Aaron (Mr. DeannaCat)
Hi Chelsea, that should work just fine. Pull the dough out of the fridge and transfer it to your baking dish for a few hours before you plan to bake as the dough will be able to expand and hopefully puff up a bit. Hope that helps and enjoy!
Great recipe. So easy.
This was my first Focaccia baking experience and it came together with zero effort, I was so pleased with it!
Love the recipe. Thank you!
I am wondering if I only have blending flour (with only 4 g of protein) instead of all purpose flour (with 10 g of protein), do I need to add more flour to compensate for the decreased protein content in the blending flour? If I add more flour can I add more whote wheat rather than blending flour?
Or can I mix and match flours as desired wihtout any compensation?
Aaron (Mr. DeannaCat)
Hi Andrea, I think blending flour is mainly used for sauces, gravies, and maybe scones, muffins, or cake? You can use whole wheat for the focaccia, however most recipes never call for more than half the amount of total flour. I would just wait until you get some all purpose flour or bread flour and try making the bread then. Obviously you can experiment on your own and see how it turns out but I can’t recommend any ratios without fully knowing what you have to work with. Hope that helps and good luck!
Nadia Cella Mueller
Hi this is my go to Focaccia recipe and its always a hit. I am wondering is it possible to split and bake in 2 – 9″ round pans? Or would I need to increase the dough amount to do so? Thank you for thendetailed instructions and great recipe 🙂
Aaron (Mr. DeannaCat)
Hello Nadia, it’s great to hear you enjoy the focaccia recipe so much, we definitely enjoy it and consider it a favorite! I believe we use a 9×13″ pan for one loaf so I am not sure how much more you would need for two 9″ round pans. You could always give it a try and see how they turn out and then go from there in the future by adding an additional 1/4 or 1/2 to the original recipe. Good luck and let us know how it turns out!
Hi , thank you for all your wonderful recipes. I would like to make a gluten free focaccia with my gf sourdough starter that I did by following your recipe for that. Do you think you could guide me or make some suggestions on what flours and their respective measurements to use for a gluten free focaccia ? Thank you kindly
Aaron (Mr. DeannaCat)
Hi Kelly, we’re so glad that you have enjoyed the recipes we have thus far! Yet, we haven’t delved into GF sourdough focaccia as of yet so that one will take some experimentation.

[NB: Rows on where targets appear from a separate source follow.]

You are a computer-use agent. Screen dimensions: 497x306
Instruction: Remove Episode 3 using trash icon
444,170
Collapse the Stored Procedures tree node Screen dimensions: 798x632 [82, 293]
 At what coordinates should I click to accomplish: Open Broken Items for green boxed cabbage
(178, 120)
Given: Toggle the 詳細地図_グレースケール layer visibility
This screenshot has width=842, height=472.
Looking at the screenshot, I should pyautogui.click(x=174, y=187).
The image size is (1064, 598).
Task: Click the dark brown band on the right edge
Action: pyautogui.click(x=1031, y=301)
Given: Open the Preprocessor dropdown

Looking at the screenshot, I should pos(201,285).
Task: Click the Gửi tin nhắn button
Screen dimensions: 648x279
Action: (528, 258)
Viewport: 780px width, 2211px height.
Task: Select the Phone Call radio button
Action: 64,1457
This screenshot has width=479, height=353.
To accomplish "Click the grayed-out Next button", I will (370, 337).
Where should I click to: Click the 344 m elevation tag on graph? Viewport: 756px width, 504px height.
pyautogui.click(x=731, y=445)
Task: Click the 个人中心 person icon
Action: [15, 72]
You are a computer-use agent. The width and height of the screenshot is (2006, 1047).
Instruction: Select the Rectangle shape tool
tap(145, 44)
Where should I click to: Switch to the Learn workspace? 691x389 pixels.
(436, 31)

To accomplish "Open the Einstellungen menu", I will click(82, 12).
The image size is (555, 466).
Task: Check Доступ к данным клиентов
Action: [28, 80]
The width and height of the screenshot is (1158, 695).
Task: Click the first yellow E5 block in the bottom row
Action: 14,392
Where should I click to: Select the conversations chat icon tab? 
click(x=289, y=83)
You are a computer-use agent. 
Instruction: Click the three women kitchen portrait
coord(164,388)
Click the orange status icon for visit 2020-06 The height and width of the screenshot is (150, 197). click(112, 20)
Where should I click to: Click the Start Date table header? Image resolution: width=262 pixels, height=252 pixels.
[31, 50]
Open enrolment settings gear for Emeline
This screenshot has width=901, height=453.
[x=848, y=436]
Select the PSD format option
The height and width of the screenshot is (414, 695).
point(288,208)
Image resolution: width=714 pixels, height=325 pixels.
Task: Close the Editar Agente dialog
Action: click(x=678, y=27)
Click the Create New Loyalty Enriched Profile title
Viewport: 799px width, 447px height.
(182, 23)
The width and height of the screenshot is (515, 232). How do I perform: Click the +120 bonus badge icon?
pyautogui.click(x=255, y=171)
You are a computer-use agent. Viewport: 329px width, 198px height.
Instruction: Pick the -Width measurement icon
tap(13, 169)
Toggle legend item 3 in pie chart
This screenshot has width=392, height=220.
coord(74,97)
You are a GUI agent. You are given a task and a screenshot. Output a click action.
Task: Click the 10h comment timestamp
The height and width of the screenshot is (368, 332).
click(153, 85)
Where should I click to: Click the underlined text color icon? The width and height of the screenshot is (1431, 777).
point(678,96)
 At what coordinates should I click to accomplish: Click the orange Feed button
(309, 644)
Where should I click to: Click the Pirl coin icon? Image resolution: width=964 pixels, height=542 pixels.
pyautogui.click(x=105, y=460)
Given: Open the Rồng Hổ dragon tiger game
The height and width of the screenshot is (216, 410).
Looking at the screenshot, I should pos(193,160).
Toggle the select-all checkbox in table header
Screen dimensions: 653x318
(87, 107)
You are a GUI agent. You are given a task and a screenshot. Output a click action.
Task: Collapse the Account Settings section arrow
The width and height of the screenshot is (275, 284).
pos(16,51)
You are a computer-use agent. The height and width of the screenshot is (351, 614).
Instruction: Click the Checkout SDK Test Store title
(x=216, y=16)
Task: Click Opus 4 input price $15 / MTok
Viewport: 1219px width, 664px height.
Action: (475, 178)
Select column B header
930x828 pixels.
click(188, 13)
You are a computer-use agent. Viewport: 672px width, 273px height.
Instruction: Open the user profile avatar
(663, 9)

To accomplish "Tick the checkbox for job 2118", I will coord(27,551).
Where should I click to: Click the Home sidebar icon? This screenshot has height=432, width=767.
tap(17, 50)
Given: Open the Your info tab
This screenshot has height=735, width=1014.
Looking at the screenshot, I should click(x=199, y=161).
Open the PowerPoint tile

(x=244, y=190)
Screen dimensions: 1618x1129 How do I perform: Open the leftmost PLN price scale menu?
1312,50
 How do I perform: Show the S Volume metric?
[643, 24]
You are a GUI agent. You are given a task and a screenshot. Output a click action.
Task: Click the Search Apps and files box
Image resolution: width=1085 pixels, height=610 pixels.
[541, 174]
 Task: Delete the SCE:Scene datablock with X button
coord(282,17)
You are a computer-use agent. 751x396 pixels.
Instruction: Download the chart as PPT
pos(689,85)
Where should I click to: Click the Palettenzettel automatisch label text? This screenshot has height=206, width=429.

I would probably try a baseline by taking our regular focaccia loaf recipe and subbing out for GF flour and GF starter and see where that ends up for you. It is really just trial and error to find out what works and doesn’t work for you, let us know what you come up with and good luck!
Wow! My husband and I have just ventured into the world of sourdough and after making two rounds of basic loaves myself, I tried your focaccia recipe and it did not disappoint. The steps were easy and it turned out wonderful! I may start another batch this afternoon. Thanks so much for sharing!
Aaron (Mr. DeannaCat)
Glad you all enjoyed it Lynae!
Delicious, simple, and such a fun lesson for my children on how yeast bacteria work. We use a ceramic loaf dish and after the bread cools never have issues getting it out with a spatula, as we like to avoid using aluminum for baking.